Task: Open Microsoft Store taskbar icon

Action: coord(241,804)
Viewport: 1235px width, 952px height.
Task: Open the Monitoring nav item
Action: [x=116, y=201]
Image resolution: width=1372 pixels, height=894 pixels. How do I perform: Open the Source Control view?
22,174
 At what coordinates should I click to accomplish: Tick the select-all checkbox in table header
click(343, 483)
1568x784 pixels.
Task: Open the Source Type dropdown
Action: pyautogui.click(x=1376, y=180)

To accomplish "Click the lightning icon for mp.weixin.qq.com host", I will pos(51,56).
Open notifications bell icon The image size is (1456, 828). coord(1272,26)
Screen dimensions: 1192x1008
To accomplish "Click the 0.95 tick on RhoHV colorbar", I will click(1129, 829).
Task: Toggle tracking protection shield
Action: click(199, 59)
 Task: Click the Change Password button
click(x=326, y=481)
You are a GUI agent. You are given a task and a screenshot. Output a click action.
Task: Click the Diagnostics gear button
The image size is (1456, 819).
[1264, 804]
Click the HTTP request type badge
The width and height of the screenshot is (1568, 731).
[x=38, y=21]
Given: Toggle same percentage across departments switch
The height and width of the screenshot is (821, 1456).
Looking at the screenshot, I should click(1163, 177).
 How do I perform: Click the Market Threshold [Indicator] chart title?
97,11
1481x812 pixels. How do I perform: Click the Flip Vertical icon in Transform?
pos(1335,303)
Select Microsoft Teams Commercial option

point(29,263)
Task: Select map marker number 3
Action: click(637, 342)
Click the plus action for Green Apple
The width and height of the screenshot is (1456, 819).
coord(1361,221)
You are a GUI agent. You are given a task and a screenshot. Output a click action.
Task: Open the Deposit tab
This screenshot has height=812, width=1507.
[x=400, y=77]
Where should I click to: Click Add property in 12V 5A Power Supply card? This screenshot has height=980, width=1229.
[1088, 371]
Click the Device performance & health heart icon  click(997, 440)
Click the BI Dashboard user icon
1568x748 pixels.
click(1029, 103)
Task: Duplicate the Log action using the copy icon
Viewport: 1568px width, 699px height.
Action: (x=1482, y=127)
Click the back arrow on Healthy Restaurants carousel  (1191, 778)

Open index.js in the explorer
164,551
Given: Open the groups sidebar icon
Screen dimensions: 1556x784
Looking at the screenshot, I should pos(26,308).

__________

## YOUR TASK
Your response must repeat the entries above exactly, in full.

## SOLUTION FOR THIS PROBLEM
Task: Open Microsoft Store taskbar icon

Action: coord(241,804)
Viewport: 1235px width, 952px height.
Task: Open the Monitoring nav item
Action: [x=116, y=201]
Image resolution: width=1372 pixels, height=894 pixels. How do I perform: Open the Source Control view?
22,174
 At what coordinates should I click to accomplish: Tick the select-all checkbox in table header
click(343, 483)
1568x784 pixels.
Task: Open the Source Type dropdown
Action: pyautogui.click(x=1376, y=180)

To accomplish "Click the lightning icon for mp.weixin.qq.com host", I will pos(51,56).
Open notifications bell icon The image size is (1456, 828). coord(1272,26)
Screen dimensions: 1192x1008
To accomplish "Click the 0.95 tick on RhoHV colorbar", I will click(1129, 829).
Task: Toggle tracking protection shield
Action: click(199, 59)
 Task: Click the Change Password button
click(x=326, y=481)
You are a GUI agent. You are given a task and a screenshot. Output a click action.
Task: Click the Diagnostics gear button
The image size is (1456, 819).
[1264, 804]
Click the HTTP request type badge
The width and height of the screenshot is (1568, 731).
[x=38, y=21]
Given: Toggle same percentage across departments switch
The height and width of the screenshot is (821, 1456).
Looking at the screenshot, I should click(1163, 177).
 How do I perform: Click the Market Threshold [Indicator] chart title?
97,11
1481x812 pixels. How do I perform: Click the Flip Vertical icon in Transform?
pos(1335,303)
Select Microsoft Teams Commercial option

point(29,263)
Task: Select map marker number 3
Action: click(637, 342)
Click the plus action for Green Apple
The width and height of the screenshot is (1456, 819).
coord(1361,221)
You are a GUI agent. You are given a task and a screenshot. Output a click action.
Task: Open the Deposit tab
This screenshot has height=812, width=1507.
[x=400, y=77]
Where should I click to: Click Add property in 12V 5A Power Supply card? This screenshot has height=980, width=1229.
[1088, 371]
Click the Device performance & health heart icon  click(997, 440)
Click the BI Dashboard user icon
1568x748 pixels.
click(1029, 103)
Task: Duplicate the Log action using the copy icon
Viewport: 1568px width, 699px height.
Action: (x=1482, y=127)
Click the back arrow on Healthy Restaurants carousel  (1191, 778)

Open index.js in the explorer
164,551
Given: Open the groups sidebar icon
Screen dimensions: 1556x784
Looking at the screenshot, I should pos(26,308).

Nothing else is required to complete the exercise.